8 Breathing Tips for People With COPD
Pursed-lip breathing "is like breathing through a straw," says Dr. Edelman. "It can reduce the tendency for airways to collapse."
Inhale through your nose for about four seconds. Then exhale through your mouth for six to eight seconds, with your lips almost closed. This will help you breathe out more air, making room in your lungs for your next deep breath.
Maintain a healthy diet
COPD includes both emphysema and chronic bronchitis, different conditions that both require healthy eating.
"The emphysema patient tends to be thin, very short of breath, and frequently malnourished," says Dr. Edelman. "It is a hypermetabolic state, and they burn a lot of calories, and the diaphragm is pressing on their stomach and they can’t really fill up."
The bronchitis patient on the other hand may be overweight, which places an extra burden on the lungs, he says.
Both subsets of COPD patients should follow healthy diet guidelines, but the severely underweight may need to beef up their diet with supplemental shakes, says Dr. Edelman.
Breathe with your diaphragm
"In COPD, the diaphragm tends to be low and frequently tends to have atrophied," says Dr. Edelman, "so whatever people can do to support it can give them a little more respiratory capacity."

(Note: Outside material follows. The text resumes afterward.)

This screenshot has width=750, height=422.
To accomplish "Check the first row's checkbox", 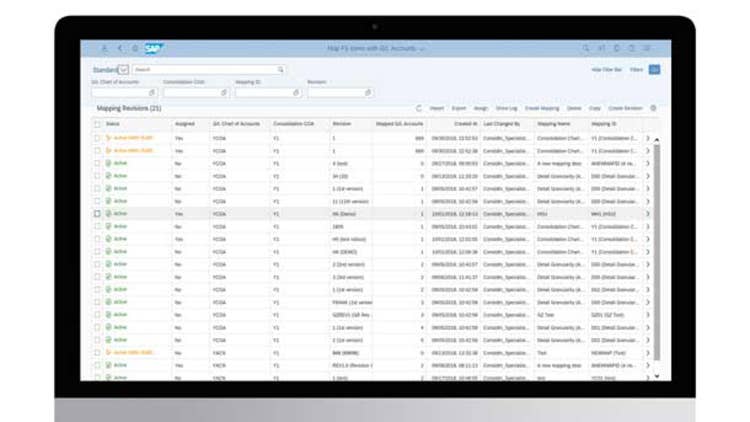I will [x=97, y=137].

To try this technique, lie on your back, or prop yourself up on pillows. Place a hand on your belly and the other on your chest. Push your belly out as you breathe in, feeling the hand there moving out.
The hand on your chest should stay still. As you exhale, the hand on your belly should move in.
Practice belly breathing lying down for 20 minutes at a time, two or three times a day, until you feel comfortable breathing like this naturally; then try it sitting or standing.
You can sit or stand with this technique, as long as you lean slightly forward from the waist, keeping your back straight.
"You’ll see many people with emphysema leaning forward," says Dr. Edelman. "They bend forward and support their arms on a chair or a table and that [supports] the muscles in the shoulder that become accessory muscles of breathing, that [people who don’t have COPD] don’t use very much."
If your doctor has prescribed medications for COPD—like an inhaler or nebulizer—make sure you know how to use them and take them as prescribed.
Most people find that medicines make breathing easier, keep flare-ups to a minimum, and control coughing and wheezing.
You won’t be able to undo all the damage, but even after years of smoking, quitting will help slow down the disease.
It is never too late to kick the habit.